Come è noto, l’art. 78, comma 6, del TUEL (Decreto Legislativo n. 267/2000) prevede espressamente che “Gli amministratori lavoratori dipendenti, pubblici e privati, non possono essere soggetti, se non per consenso espresso, a trasferimenti durante l’esercizio del mandato”.

Trattasi di disposizione che, come evidenziato dal TAR Molise nella sent. 27 settembre 2021, n. 324, esprime un principio di carattere generale, che, come tale, deve poter trovare applicazione, nei limiti del possibile, anche all’interno dell’ordinamento militare, pena la privazione, nei confronti della relativa categoria di dipendenti pubblici, di un importante presidio a tutela dell’efficace espletamento del mandato elettorale in sede locale (valore anch’esso di rilievo pubblicistico).

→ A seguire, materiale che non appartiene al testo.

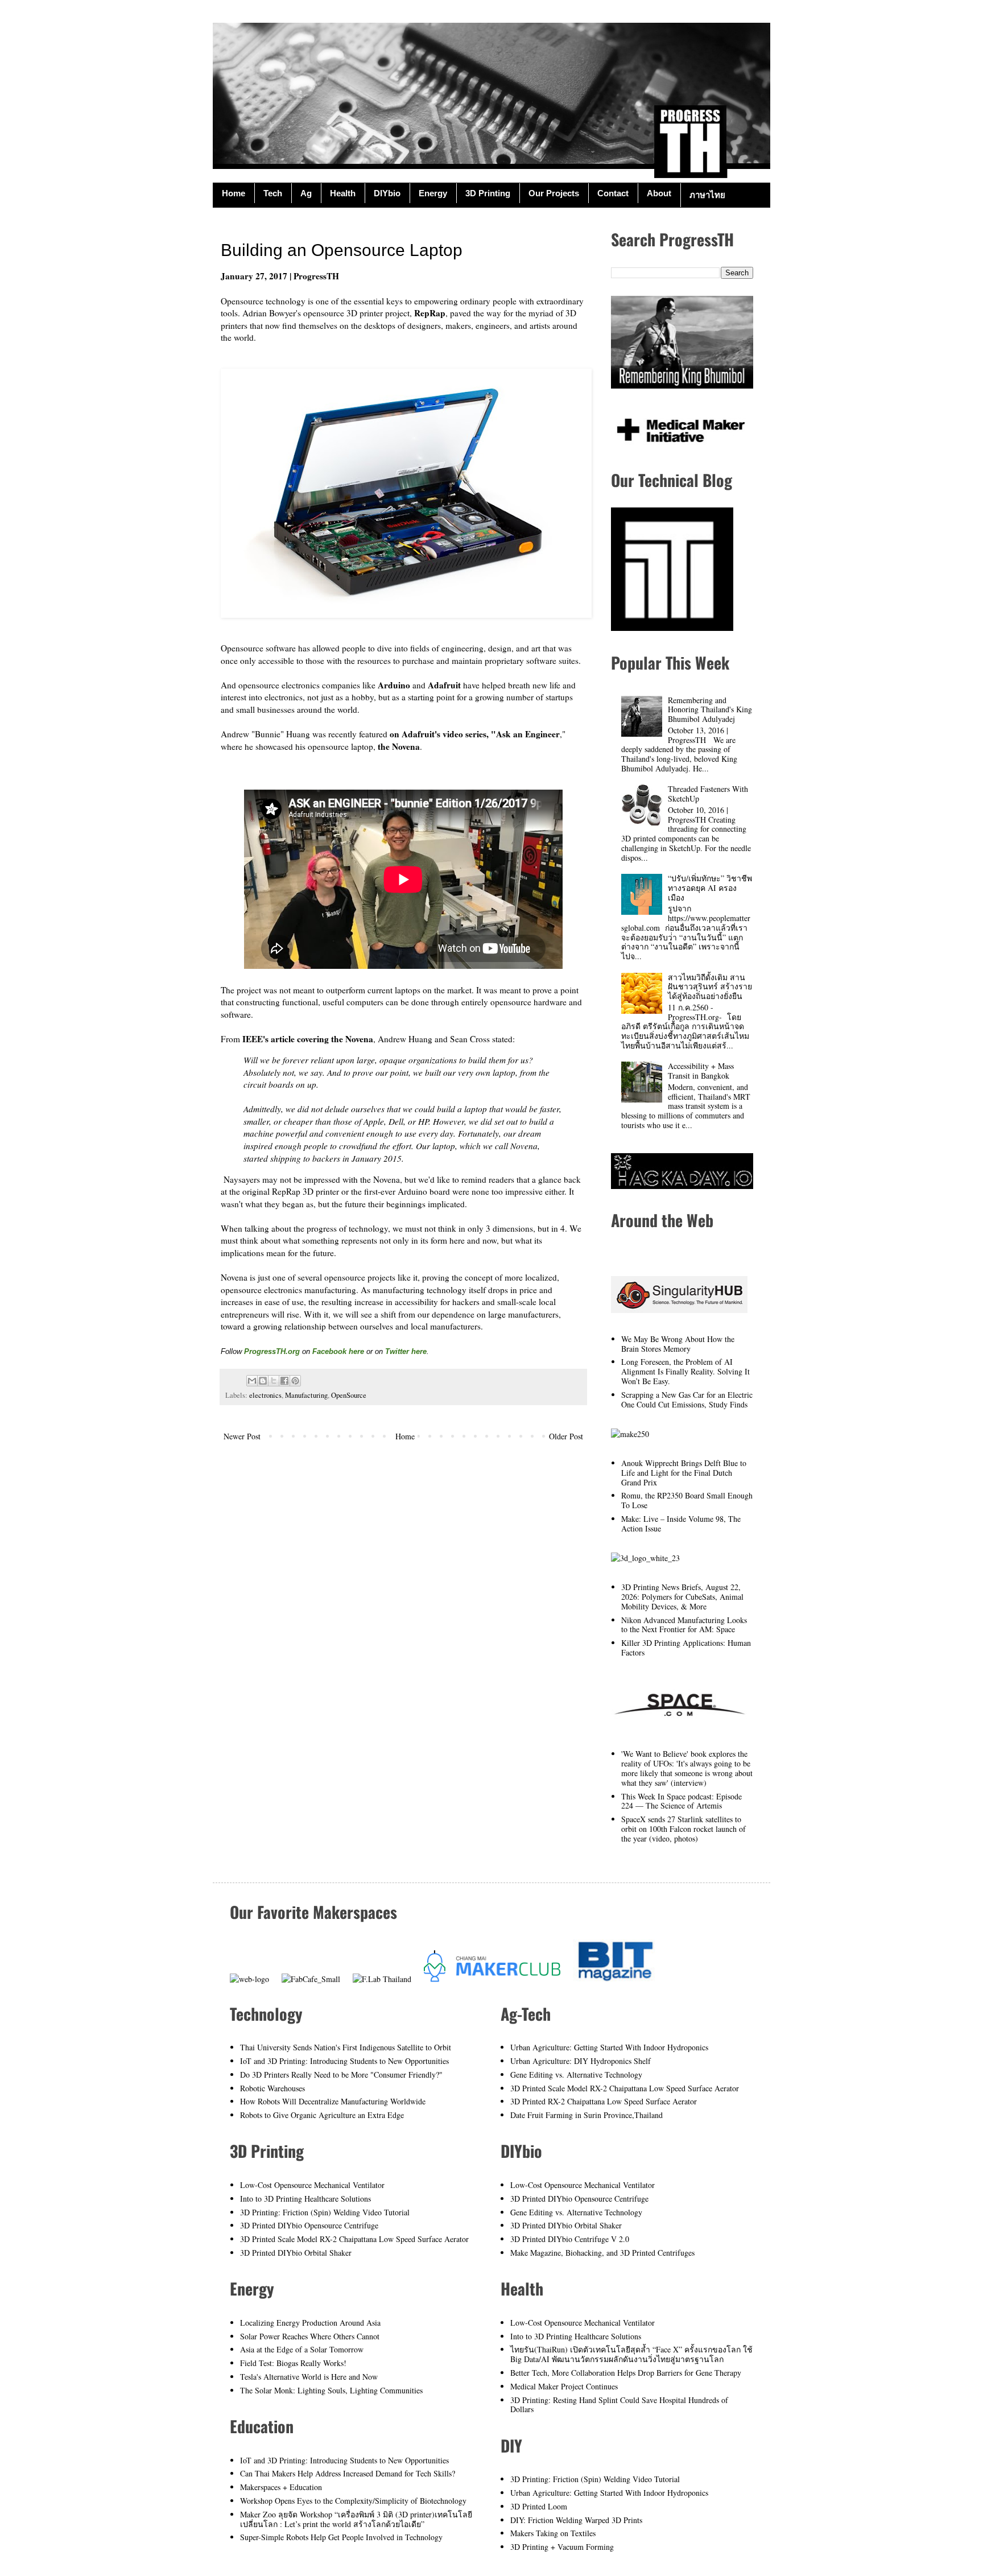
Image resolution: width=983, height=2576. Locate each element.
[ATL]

Nell’interpretazione della norma di cui si tratta, tuttavia, non si può non tener conto anche delle specificità dell’ordinamento militare, e, in particolare, dell’esigenza tecnico-funzionale dell’Amministrazione di settore di collocare il dipendente appena promosso di grado in una nuova posizione organica adeguata al più alto grado conseguito.

In questa specifica evenienza, quando l’organico della corrente sede di servizio non contempli posizioni compatibili con il nuovo grado ottenuto dal militare, l’applicazione della norma non può essere spinta al punto d’imporre anche qui un’ipotesi di inamovibilità assoluta; tuttavia l’Amministrazione, nel disporre in tal caso il mutamento di sede dell’interessato, deve ritenersi comunque vincolata a tenere in prioritaria considerazione le esigenze di sede del dipendente correlate al più agevole espletamento del suo mandato di amministratore locale, esigenze le quali possono essere sacrificate solo in presenza di circostanze ostative praticamente eccezionali, di cui l’Amministrazione stessa ha l’onere di dare puntuale motivazione.

Nel caso specifico oggetto della sentenza segnalata, un consigliere comunale, ufficiale dell’esercito, era stato trasferito in una sede distante circa 100 chilometri dal Comune ove svolgeva il mandato elettorale, nonostante la disponibilità di una sede lavorativa potenzialmente idonea presso un Comune distante 40 chilometri: ebbene, i giudici hanno ritenuto illegittima la decisione del Comando Militare che disponeva il trasferimento nella sede più lontana motivando attraverso un richiamo del tutto generico ad esigenze pubblicistiche, in una totale vanificazione della tutela accordata dalla disposizione richiamata, la quale, per quanto chiarito, impone invece all’Amministrazione di attribuire rilievo prioritario alle esigenze del consigliere comunale ad avere la sede di servizio in un luogo, se non proprio identico, quantomeno il più possibile prossimo a quello in cui sta svolgendo il proprio mandato.